Target position records

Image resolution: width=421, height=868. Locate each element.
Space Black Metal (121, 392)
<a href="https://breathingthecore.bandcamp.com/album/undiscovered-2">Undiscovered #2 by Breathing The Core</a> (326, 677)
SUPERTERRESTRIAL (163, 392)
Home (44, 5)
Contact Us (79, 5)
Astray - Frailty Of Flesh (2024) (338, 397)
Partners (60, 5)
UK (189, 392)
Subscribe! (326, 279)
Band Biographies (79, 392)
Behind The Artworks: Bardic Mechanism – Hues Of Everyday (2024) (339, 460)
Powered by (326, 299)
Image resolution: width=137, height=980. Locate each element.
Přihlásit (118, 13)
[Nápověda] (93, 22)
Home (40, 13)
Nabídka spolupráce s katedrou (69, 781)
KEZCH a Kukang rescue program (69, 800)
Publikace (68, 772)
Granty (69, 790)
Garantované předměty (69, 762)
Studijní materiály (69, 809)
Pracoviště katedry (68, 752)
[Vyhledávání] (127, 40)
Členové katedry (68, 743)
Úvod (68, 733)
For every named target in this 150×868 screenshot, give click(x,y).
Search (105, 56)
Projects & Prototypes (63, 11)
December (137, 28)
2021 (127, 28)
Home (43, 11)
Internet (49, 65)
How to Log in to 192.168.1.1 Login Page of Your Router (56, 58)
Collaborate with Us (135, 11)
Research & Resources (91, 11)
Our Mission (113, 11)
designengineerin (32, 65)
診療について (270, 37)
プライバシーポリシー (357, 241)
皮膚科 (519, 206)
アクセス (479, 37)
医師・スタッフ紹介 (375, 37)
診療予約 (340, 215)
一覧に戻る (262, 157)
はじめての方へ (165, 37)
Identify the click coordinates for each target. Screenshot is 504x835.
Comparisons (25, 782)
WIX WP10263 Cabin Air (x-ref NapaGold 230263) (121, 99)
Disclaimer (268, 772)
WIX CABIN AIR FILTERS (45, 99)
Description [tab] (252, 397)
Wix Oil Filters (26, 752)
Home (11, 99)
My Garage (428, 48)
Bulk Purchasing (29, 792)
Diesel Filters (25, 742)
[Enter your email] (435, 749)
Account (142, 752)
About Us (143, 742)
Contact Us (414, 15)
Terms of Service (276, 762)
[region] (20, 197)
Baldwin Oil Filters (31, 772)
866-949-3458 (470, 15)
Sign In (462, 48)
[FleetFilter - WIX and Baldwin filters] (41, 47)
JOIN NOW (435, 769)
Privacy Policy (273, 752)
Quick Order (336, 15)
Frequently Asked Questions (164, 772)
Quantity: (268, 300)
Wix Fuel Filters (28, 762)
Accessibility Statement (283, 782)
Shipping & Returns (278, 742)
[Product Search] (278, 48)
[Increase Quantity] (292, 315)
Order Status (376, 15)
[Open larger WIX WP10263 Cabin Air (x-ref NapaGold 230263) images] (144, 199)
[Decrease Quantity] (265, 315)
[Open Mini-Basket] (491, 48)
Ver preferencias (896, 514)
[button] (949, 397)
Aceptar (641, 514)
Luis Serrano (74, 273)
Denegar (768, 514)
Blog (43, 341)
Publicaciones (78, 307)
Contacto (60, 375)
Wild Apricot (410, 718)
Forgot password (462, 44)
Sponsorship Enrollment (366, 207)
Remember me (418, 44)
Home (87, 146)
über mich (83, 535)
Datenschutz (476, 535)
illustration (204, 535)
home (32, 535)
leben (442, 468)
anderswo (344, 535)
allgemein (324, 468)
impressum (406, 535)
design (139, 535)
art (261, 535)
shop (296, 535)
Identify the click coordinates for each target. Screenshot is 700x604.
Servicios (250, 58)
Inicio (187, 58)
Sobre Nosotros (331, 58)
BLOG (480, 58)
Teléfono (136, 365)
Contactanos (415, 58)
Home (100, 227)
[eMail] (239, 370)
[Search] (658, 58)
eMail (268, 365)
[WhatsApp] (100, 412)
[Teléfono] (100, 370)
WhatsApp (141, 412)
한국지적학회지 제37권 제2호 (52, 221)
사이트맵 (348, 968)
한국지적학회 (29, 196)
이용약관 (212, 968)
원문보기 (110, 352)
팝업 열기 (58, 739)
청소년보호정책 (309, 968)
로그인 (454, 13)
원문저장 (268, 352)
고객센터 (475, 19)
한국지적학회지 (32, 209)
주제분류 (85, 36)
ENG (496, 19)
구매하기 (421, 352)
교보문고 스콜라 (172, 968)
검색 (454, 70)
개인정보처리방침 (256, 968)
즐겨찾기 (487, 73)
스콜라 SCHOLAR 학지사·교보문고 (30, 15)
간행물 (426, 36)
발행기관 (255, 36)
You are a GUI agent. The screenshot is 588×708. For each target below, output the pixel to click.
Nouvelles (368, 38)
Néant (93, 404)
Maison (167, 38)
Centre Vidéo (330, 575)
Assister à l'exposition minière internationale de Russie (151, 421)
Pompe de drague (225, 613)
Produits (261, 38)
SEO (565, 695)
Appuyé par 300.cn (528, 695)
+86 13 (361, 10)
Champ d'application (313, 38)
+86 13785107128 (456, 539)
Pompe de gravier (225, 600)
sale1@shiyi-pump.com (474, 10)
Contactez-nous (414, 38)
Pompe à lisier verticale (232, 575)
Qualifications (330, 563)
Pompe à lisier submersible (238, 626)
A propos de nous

(Work to complete): Rewrite the records from the line with "Garantované předměty (69, 762)" to the line with "How to Log in", both included, with the requests kept, scaling every coordinate in the answers by 1.25 and rounding to whole numbers, halves up.

(Finished answer):
Garantované předměty (86, 953)
Studijní materiály (86, 1011)
Pracoviště katedry (85, 940)
[Vyhledávání] (159, 50)
Členové katedry (85, 929)
Úvod (85, 916)
For every named target in this 150×868 screenshot, give click(x,y).
Search (131, 70)
Projects & Prototypes (79, 14)
December (171, 35)
2021 (159, 35)
Home (54, 14)
Internet (61, 81)
How to Log in to 192.168.1.1 Login Page of Your Router (70, 73)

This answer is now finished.